I apologized on behalf of stupid American doctors and backtracked.
"How did you get through your time in the mortuary. What kept you inspired?"
"In the morning there was light through a small window door. I would stand on the steps and recite what I could remember from Abraham Lincoln."
What from Lincoln?
He stood up. And the English speaking fans, most of whom I'd venture hadn't followed most of our conversation moved back a step or two and looked expectant.
"Mr. Lincoln's letter to Mrs. Bixby," he said. (It's a condolence letter to a woman who lost five sons in the Civil War, attributed to Lincoln, but believed by most scholars to have been written by a secretary, John Hay.) He recited without pausing:
"Dear Madam,
I have been shown in the files of the War Department a statement of the Adjutant General of Massachusetts that you are the mother of five sons who have died gloriously on the field of battle.
I feel how weak and fruitless must be any word of mine which should attempt to beguile you from the grief of a loss so overwhelming. But I cannot refrain from tendering you the consolation that may be found in the thanks of the Republic they died to save.
I pray that our Heavenly Father may assuage the anguish of your bereavement, and leave you only the cherished memory of the loved and lost, and the solemn pride that must be yours to have laid so costly a sacrifice upon the altar of freedom."
I was stunned, to say the least.
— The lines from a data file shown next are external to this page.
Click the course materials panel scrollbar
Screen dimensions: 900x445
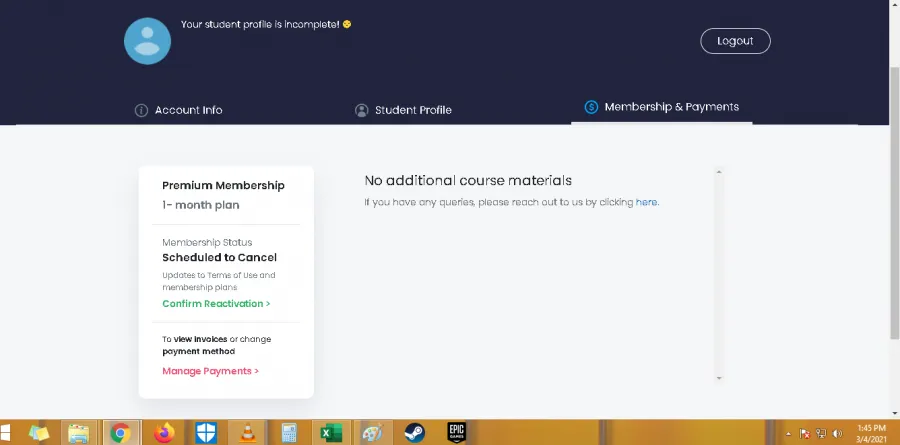[x=718, y=275]
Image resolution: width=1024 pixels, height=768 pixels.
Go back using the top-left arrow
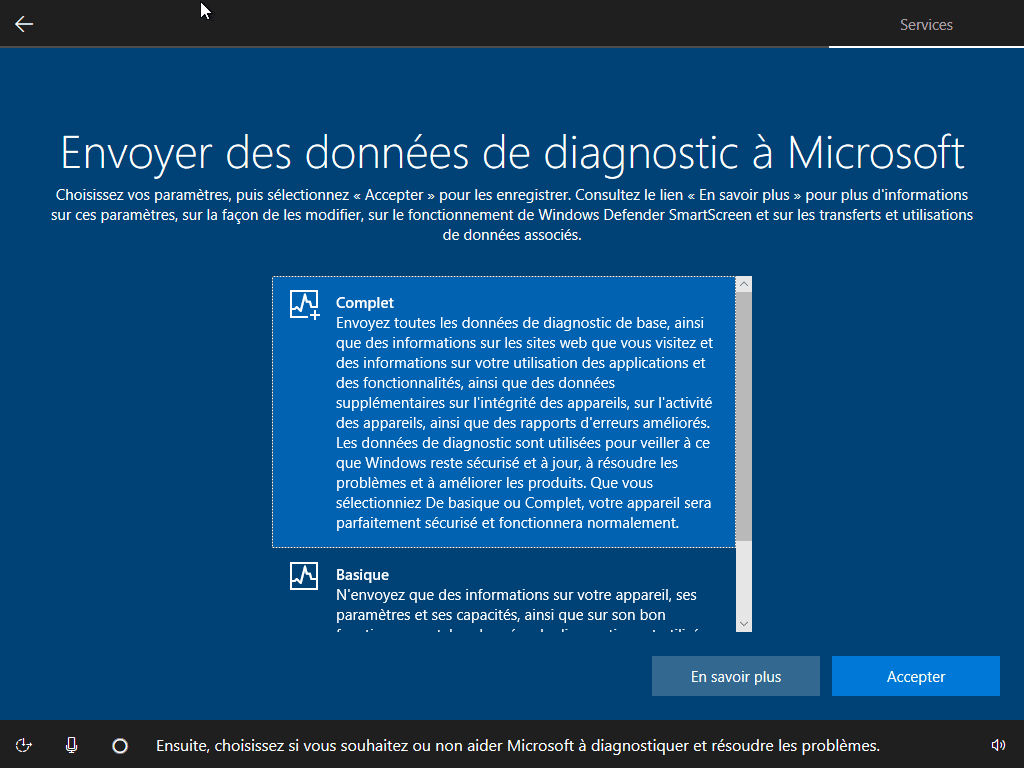(x=24, y=24)
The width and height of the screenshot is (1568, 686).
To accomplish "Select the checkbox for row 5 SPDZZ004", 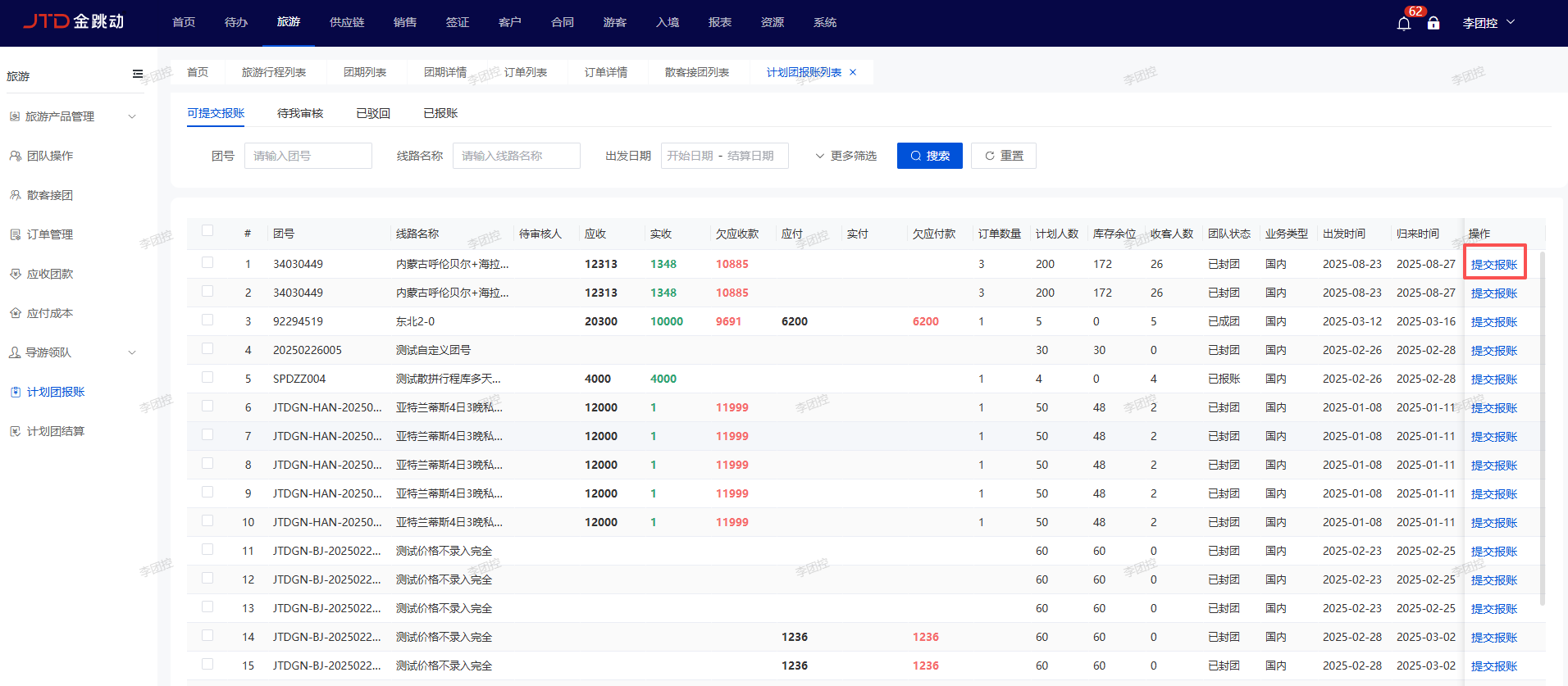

I barely knew of the letter and couldn't have recited one line even under pain of mortuary confinement or worse.
"I also spoke the Gettysburgh Address," he said, and, without prompting, began "Four score and seven years ago, our fathers brought forth upon this continent a new nation: conceived in liberty, and dedicated to the proposition that all men are created equal..."
Again the crowd was stilled and seemingly baffled, but I was moved and suffice to say, he nailed it.
So, how did he feel about his own country? He wasn't reciting the thoughts of Chairman Mao while locked up with corpses.
"I endured many rigors," he said. "But China is my home. In my mind we should be focused on what China has accomplished, not the mistakes."
He added that a year ago at age 86 he had performed his last operation and retied a woman's tubes so she could get pregnant and, "perhaps produce another surgeon."
I shook his still steady hand, thanked him for the civics lesson and walked back home, feeling very humble.